▸ Task requirements
Please extract these records below word for word, starting at the line that contains "This screenshot has height=273, width=197." and stopping after the line that contains "Looking at the screenshot, I should pos(142,266).".

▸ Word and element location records
****************************************
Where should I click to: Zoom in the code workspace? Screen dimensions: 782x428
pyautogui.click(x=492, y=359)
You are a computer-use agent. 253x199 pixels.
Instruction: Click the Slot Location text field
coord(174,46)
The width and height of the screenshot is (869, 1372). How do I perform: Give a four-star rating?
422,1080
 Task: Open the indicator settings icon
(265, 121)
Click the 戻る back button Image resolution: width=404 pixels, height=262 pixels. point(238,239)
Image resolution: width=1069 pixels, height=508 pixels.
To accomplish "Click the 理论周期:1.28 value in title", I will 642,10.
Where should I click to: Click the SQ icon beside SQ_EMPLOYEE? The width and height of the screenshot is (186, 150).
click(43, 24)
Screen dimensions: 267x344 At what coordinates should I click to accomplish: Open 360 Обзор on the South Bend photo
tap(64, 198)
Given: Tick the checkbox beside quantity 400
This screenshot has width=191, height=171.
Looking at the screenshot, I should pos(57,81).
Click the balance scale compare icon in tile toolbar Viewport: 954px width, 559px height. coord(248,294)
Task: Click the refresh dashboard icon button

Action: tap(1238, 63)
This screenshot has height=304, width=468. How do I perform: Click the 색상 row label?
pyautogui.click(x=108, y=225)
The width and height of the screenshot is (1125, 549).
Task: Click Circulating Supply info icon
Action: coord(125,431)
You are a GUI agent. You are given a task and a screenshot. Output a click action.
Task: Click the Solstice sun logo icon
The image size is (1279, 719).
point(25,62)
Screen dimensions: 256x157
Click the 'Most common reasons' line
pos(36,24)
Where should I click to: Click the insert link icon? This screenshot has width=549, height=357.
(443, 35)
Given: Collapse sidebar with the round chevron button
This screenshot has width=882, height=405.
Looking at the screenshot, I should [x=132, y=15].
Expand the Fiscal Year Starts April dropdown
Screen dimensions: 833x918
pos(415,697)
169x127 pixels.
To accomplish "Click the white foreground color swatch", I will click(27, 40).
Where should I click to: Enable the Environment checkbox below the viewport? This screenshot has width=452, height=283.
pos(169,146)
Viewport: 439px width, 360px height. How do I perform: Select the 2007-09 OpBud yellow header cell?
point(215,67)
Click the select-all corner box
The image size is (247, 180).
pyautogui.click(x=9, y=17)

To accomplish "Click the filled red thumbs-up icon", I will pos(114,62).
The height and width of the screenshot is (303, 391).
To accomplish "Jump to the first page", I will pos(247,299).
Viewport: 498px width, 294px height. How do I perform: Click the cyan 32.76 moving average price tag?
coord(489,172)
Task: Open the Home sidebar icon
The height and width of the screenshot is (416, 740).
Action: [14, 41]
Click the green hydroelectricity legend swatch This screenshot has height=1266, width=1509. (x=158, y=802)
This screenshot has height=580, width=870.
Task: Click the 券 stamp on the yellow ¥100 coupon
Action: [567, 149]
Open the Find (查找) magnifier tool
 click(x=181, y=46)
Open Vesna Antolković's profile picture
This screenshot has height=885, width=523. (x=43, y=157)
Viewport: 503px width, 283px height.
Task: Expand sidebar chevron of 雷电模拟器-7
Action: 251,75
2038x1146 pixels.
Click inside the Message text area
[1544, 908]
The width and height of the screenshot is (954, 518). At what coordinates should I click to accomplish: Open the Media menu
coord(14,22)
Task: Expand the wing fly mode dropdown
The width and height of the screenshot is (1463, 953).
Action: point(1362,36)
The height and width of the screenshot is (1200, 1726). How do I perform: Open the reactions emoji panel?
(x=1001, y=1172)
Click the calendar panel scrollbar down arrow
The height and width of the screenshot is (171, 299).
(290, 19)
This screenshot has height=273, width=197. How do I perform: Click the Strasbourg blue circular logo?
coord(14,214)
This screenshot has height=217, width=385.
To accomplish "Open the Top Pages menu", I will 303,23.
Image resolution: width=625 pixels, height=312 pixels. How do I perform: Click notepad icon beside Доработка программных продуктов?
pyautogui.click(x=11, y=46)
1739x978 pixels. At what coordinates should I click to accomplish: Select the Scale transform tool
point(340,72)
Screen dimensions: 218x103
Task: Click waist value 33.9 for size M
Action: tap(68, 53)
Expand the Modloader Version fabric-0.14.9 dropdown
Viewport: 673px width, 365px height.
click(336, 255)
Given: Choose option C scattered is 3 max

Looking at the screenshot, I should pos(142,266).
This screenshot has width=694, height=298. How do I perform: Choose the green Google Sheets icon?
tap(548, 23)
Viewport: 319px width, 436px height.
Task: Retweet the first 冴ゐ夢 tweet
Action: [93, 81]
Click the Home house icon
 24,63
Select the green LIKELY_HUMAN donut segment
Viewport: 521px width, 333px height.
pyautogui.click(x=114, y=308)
****************************************
▸ Answer for the task
This screenshot has height=273, width=197. How do I perform: Click the Strasbourg blue circular logo?
coord(14,214)
This screenshot has height=217, width=385.
To accomplish "Open the Top Pages menu", I will 303,23.
Image resolution: width=625 pixels, height=312 pixels. How do I perform: Click notepad icon beside Доработка программных продуктов?
pyautogui.click(x=11, y=46)
1739x978 pixels. At what coordinates should I click to accomplish: Select the Scale transform tool
point(340,72)
Screen dimensions: 218x103
Task: Click waist value 33.9 for size M
Action: tap(68, 53)
Expand the Modloader Version fabric-0.14.9 dropdown
Viewport: 673px width, 365px height.
click(336, 255)
Given: Choose option C scattered is 3 max

Looking at the screenshot, I should pos(142,266).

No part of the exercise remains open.